**Tarefa obrigatória**
Diga se cada afirmação a seguir concorda com o texto sobre Marlene Soccas, respondendo sim ou não e citando literalmente as palavras do texto que decidem. 1. Marlene se formou em Odontologia aos 21 anos, em Florianópolis. 2. Marlene chegou a São Paulo em 1964. 3. Marlene era natural de Florianópolis.

**Trecho**
○ ○ ○
Andando em passos lentos durante uma noite nas calçadas de São Paulo, apenas um sentimento permanecia na mente e no coração de uma mulher natural de Laguna: a vontade imensa de crescer cada vez mais profissionalmente. Com vestimentas brancas remetentes a uma profissional da saúde, dentro de sua bolsa, as letras de um diploma de graduação em Odontologia formavam o nome de Marlene Soccas. Na época, por volta dos 30 anos, lutava do seu jeito para fazer do Brasil um lugar melhor. Mas nem imaginava que diversos sonhos e ambições seriam apagados após um sequestro que lhe deixa marcas até a atualidade, em 2024.
A conquista do diploma ocorreu aos 21 anos, em Florianópolis. Porém, frustrada na área de atuação em Santa Catarina, para ela, São Paulo seria o local ideal para vivenciar novas oportunidades como dentista. Ao pisar na maior metrópole da América Latina, em 1968, Marlene passou a ter contato com grupos estudantis ativos politicamente. Inspirada pelo profissionalismo e intelecto dos acadêmicos, um sentimento de pertencimento surgiu. Uma emoção perigosa e crucial, já que, quatro anos antes, no dia 31 de março, iniciava um dos períodos mais sombrios da história do Brasil: a Ditadura Civil Militar.
○ ○ ○
Linhas sobre onde os alvos aparecem:
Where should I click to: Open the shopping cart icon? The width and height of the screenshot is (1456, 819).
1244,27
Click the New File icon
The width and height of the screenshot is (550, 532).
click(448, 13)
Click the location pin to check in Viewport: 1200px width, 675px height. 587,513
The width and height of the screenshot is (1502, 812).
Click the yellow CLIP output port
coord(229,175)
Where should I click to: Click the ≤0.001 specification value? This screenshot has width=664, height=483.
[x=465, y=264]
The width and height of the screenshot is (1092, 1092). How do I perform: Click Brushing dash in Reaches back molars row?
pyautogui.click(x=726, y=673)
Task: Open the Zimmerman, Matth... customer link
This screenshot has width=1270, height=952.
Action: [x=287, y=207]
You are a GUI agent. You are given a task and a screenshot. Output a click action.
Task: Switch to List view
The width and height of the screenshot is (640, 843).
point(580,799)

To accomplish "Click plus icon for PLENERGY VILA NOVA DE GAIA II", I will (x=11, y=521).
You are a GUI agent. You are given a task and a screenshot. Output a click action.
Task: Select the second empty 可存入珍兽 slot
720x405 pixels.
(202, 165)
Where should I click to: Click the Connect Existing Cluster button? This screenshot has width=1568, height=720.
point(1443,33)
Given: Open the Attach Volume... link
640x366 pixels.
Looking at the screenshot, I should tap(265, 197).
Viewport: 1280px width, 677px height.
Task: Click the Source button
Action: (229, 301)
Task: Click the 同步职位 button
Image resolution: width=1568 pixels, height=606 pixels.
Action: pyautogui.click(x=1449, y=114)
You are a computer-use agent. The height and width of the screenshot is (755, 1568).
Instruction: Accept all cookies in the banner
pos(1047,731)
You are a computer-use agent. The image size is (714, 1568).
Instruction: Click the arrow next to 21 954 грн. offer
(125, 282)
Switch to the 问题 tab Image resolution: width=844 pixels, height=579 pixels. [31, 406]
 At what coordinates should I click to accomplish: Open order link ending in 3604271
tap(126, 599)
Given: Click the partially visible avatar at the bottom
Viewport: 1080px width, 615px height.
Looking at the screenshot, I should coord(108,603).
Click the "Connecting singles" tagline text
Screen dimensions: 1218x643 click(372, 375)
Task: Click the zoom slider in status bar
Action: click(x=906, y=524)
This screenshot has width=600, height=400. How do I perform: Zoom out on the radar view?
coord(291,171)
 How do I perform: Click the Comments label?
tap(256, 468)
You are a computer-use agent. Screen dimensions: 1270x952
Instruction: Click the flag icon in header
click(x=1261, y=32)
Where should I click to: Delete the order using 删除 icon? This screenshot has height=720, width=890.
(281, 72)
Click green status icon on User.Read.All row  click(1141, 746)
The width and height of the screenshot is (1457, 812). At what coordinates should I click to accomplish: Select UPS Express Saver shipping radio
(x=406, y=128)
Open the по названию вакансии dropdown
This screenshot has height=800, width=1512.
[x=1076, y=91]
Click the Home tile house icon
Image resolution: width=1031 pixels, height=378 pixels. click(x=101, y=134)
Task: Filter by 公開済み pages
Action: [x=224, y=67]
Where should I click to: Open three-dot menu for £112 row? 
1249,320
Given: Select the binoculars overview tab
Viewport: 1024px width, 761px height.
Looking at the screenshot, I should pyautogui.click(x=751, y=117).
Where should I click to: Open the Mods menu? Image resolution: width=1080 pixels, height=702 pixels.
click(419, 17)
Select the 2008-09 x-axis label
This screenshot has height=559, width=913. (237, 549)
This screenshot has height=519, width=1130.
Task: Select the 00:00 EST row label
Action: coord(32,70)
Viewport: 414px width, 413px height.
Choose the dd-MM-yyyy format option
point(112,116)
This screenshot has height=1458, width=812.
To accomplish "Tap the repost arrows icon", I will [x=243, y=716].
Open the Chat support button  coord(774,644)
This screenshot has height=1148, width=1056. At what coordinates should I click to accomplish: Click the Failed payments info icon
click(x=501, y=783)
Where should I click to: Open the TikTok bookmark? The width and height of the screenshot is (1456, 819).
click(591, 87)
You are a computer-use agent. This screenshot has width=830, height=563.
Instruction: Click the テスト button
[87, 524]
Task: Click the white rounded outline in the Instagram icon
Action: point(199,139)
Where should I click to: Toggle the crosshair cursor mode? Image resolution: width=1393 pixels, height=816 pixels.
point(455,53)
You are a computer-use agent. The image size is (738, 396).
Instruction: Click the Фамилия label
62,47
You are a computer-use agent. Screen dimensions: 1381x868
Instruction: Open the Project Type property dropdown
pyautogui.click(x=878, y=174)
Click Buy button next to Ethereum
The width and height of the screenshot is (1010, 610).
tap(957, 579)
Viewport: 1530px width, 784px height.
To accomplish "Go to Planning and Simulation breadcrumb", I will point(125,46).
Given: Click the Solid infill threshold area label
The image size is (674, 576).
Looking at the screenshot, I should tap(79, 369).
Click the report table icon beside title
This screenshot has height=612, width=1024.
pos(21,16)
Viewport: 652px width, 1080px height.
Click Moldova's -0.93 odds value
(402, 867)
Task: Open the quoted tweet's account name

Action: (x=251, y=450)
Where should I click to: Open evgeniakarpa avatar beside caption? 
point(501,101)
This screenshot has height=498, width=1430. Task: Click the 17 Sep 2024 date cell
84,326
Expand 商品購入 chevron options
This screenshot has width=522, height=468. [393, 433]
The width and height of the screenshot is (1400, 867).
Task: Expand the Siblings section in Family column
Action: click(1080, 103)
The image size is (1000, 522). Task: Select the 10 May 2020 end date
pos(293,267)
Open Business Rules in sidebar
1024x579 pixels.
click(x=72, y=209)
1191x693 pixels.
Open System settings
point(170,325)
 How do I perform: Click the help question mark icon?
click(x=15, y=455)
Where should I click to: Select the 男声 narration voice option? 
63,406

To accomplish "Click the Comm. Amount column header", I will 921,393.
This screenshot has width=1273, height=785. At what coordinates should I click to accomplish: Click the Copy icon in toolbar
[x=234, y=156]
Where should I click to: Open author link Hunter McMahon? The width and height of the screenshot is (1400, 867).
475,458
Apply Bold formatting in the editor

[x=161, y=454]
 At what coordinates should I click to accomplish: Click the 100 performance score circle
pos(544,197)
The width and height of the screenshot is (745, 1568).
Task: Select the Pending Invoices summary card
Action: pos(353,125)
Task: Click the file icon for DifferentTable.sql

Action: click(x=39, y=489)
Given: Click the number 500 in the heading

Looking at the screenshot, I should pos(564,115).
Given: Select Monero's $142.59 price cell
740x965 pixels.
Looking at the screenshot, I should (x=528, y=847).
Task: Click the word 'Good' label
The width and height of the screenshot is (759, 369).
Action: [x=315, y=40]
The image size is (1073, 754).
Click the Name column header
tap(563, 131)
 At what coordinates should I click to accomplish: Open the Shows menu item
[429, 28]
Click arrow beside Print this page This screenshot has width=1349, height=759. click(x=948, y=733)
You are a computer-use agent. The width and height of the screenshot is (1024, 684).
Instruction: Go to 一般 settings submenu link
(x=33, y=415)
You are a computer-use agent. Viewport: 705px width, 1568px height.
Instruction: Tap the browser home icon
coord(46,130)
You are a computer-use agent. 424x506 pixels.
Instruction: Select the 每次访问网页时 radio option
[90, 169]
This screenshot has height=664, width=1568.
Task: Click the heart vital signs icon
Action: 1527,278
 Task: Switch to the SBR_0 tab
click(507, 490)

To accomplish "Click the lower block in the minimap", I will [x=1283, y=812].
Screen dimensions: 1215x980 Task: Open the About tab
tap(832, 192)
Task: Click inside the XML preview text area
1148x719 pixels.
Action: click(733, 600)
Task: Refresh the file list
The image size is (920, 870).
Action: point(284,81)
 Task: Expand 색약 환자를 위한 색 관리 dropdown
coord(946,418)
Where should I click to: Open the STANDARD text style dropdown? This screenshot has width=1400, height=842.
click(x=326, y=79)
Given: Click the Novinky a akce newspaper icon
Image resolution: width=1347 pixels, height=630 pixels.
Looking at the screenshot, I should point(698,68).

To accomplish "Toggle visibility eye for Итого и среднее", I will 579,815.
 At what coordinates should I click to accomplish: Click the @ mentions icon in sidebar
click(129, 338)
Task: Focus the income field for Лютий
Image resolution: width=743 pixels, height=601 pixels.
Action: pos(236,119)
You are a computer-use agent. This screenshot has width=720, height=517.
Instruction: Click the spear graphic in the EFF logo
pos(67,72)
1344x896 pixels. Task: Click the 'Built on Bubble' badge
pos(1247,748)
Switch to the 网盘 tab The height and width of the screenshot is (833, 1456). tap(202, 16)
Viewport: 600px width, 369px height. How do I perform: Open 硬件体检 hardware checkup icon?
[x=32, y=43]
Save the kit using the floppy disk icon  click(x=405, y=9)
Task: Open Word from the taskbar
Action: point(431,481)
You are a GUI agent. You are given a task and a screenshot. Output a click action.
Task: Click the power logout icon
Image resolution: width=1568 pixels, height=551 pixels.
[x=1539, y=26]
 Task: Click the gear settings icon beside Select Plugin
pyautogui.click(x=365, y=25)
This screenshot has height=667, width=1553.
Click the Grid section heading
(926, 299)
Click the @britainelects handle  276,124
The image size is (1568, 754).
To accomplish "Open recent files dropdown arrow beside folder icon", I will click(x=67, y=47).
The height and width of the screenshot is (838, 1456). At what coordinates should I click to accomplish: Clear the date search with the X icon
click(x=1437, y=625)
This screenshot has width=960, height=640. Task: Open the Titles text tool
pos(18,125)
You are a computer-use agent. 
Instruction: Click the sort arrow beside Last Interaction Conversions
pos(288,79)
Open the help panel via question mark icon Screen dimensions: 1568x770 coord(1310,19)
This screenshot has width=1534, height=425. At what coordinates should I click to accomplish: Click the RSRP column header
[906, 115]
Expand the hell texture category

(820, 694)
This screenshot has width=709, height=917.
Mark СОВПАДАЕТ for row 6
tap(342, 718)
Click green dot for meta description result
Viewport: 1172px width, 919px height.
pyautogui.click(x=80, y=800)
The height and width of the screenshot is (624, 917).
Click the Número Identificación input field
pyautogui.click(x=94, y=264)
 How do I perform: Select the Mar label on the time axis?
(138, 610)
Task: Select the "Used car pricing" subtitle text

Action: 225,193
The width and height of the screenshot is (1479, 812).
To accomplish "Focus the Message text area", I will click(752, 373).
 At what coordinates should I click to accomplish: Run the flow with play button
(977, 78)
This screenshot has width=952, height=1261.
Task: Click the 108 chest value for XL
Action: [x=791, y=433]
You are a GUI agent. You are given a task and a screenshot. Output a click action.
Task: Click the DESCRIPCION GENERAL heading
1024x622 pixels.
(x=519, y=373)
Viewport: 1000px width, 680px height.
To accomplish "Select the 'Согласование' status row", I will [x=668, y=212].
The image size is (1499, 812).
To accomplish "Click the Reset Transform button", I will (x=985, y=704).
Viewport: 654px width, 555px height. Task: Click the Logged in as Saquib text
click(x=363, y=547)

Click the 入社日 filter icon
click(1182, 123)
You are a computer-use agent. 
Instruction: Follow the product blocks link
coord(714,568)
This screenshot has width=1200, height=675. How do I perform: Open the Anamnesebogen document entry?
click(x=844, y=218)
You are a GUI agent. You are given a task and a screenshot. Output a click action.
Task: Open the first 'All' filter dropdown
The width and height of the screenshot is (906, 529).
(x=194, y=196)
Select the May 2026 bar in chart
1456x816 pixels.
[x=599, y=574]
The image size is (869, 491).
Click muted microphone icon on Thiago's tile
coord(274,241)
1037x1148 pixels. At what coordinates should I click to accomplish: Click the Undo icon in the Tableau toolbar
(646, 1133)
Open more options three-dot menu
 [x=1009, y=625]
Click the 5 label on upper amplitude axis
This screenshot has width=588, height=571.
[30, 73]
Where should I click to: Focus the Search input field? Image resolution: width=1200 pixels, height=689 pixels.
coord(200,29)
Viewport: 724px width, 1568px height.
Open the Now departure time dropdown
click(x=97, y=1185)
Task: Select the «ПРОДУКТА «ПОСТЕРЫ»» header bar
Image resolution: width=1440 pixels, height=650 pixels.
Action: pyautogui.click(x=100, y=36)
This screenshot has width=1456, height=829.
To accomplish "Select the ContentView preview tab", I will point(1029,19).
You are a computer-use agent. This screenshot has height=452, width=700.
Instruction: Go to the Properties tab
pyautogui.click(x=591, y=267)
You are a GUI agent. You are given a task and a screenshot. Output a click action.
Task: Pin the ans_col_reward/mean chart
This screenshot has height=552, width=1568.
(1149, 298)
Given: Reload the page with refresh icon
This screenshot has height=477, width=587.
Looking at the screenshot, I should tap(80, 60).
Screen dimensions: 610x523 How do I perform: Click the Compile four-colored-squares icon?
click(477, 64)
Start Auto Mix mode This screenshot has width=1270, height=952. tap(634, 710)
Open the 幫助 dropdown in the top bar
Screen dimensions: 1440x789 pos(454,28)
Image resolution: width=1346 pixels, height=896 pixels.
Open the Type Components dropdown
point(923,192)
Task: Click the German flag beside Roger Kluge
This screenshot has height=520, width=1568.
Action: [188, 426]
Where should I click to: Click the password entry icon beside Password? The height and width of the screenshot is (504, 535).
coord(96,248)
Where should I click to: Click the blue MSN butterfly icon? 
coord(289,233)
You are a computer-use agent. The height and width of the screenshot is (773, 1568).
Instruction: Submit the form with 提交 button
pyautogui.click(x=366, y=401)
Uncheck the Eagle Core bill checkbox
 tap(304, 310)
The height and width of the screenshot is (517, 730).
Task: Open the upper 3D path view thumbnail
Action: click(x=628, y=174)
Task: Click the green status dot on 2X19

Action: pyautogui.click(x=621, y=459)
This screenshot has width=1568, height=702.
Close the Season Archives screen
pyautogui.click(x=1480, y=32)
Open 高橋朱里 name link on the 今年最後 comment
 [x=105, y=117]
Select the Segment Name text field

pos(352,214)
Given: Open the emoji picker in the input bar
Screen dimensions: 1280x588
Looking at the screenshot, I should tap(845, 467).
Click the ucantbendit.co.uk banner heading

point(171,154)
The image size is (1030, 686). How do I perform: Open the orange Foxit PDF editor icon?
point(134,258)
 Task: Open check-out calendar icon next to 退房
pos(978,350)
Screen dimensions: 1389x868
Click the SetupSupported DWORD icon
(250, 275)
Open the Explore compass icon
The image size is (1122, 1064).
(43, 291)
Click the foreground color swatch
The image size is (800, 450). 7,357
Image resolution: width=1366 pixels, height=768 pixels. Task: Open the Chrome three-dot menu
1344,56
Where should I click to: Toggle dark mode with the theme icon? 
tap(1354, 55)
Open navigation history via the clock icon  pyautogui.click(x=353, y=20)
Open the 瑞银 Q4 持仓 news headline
○ ○ ○
**Resposta da tarefa**
1. Sim: "A conquista do diploma ocorreu aos 21 anos, em Florianópolis."
2. Não: "Ao pisar na maior metrópole da América Latina, em 1968"
3. Não: "uma mulher natural de Laguna"